### Required action:
Exactly as given, restate each record that follows.

(Material provided)

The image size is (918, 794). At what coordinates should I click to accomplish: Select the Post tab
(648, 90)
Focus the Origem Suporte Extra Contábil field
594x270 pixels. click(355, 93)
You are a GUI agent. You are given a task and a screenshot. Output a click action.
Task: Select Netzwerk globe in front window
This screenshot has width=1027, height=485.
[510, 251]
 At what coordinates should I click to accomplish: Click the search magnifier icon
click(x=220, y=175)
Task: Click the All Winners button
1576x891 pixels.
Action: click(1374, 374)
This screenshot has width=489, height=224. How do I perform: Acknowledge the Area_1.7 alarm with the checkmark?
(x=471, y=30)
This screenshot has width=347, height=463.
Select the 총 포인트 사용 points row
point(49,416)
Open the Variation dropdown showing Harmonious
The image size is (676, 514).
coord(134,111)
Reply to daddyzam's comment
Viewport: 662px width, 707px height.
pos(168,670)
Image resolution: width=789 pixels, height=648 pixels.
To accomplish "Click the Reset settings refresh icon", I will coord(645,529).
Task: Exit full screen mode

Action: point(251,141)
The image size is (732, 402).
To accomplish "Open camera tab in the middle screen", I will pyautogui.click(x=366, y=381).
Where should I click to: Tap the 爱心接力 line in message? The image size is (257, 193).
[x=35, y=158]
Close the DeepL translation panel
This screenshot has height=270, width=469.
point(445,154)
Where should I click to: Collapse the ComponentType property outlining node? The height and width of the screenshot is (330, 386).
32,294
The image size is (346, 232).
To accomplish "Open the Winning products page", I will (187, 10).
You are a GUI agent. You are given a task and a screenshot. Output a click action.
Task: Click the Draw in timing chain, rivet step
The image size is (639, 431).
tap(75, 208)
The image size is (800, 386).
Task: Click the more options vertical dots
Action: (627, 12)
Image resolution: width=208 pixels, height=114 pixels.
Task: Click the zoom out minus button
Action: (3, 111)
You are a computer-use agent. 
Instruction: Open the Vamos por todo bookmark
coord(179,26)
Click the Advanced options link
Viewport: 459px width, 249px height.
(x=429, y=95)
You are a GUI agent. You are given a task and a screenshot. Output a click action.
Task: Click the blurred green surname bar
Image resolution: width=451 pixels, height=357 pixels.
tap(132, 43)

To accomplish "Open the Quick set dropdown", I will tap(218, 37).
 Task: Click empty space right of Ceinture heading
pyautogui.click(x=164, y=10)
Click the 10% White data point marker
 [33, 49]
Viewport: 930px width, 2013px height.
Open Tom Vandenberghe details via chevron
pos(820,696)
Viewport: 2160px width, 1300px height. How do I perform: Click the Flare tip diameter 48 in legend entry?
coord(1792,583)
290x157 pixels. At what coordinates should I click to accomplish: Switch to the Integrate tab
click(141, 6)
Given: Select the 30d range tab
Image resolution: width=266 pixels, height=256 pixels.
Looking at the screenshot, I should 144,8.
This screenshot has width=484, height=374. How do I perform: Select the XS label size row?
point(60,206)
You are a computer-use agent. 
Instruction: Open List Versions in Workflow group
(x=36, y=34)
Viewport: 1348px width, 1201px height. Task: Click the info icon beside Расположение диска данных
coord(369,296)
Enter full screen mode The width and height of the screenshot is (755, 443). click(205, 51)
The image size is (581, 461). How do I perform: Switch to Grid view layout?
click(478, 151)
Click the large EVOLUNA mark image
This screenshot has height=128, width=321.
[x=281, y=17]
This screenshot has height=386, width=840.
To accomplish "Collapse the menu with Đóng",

(End Material provided)

### Your solution:
The image size is (918, 794). At what coordinates should I click to accomplish: Select the Post tab
(648, 90)
Focus the Origem Suporte Extra Contábil field
594x270 pixels. click(355, 93)
You are a GUI agent. You are given a task and a screenshot. Output a click action.
Task: Select Netzwerk globe in front window
This screenshot has width=1027, height=485.
[510, 251]
 At what coordinates should I click to accomplish: Click the search magnifier icon
click(x=220, y=175)
Task: Click the All Winners button
1576x891 pixels.
Action: click(1374, 374)
This screenshot has width=489, height=224. How do I perform: Acknowledge the Area_1.7 alarm with the checkmark?
(x=471, y=30)
This screenshot has width=347, height=463.
Select the 총 포인트 사용 points row
point(49,416)
Open the Variation dropdown showing Harmonious
The image size is (676, 514).
coord(134,111)
Reply to daddyzam's comment
Viewport: 662px width, 707px height.
pos(168,670)
Image resolution: width=789 pixels, height=648 pixels.
To accomplish "Click the Reset settings refresh icon", I will coord(645,529).
Task: Exit full screen mode

Action: point(251,141)
The image size is (732, 402).
To accomplish "Open camera tab in the middle screen", I will pyautogui.click(x=366, y=381).
Where should I click to: Tap the 爱心接力 line in message? The image size is (257, 193).
[x=35, y=158]
Close the DeepL translation panel
This screenshot has height=270, width=469.
point(445,154)
Where should I click to: Collapse the ComponentType property outlining node? The height and width of the screenshot is (330, 386).
32,294
The image size is (346, 232).
To accomplish "Open the Winning products page", I will (187, 10).
You are a GUI agent. You are given a task and a screenshot. Output a click action.
Task: Click the Draw in timing chain, rivet step
The image size is (639, 431).
tap(75, 208)
The image size is (800, 386).
Task: Click the more options vertical dots
Action: (627, 12)
Image resolution: width=208 pixels, height=114 pixels.
Task: Click the zoom out minus button
Action: (3, 111)
You are a computer-use agent. 
Instruction: Open the Vamos por todo bookmark
coord(179,26)
Click the Advanced options link
Viewport: 459px width, 249px height.
(x=429, y=95)
You are a GUI agent. You are given a task and a screenshot. Output a click action.
Task: Click the blurred green surname bar
Image resolution: width=451 pixels, height=357 pixels.
tap(132, 43)

To accomplish "Open the Quick set dropdown", I will tap(218, 37).
 Task: Click empty space right of Ceinture heading
pyautogui.click(x=164, y=10)
Click the 10% White data point marker
 [33, 49]
Viewport: 930px width, 2013px height.
Open Tom Vandenberghe details via chevron
pos(820,696)
Viewport: 2160px width, 1300px height. How do I perform: Click the Flare tip diameter 48 in legend entry?
coord(1792,583)
290x157 pixels. At what coordinates should I click to accomplish: Switch to the Integrate tab
click(141, 6)
Given: Select the 30d range tab
Image resolution: width=266 pixels, height=256 pixels.
Looking at the screenshot, I should 144,8.
This screenshot has width=484, height=374. How do I perform: Select the XS label size row?
point(60,206)
You are a computer-use agent. 
Instruction: Open List Versions in Workflow group
(x=36, y=34)
Viewport: 1348px width, 1201px height. Task: Click the info icon beside Расположение диска данных
coord(369,296)
Enter full screen mode The width and height of the screenshot is (755, 443). click(205, 51)
The image size is (581, 461). How do I perform: Switch to Grid view layout?
click(478, 151)
Click the large EVOLUNA mark image
This screenshot has height=128, width=321.
[x=281, y=17]
This screenshot has height=386, width=840.
To accomplish "Collapse the menu with Đóng",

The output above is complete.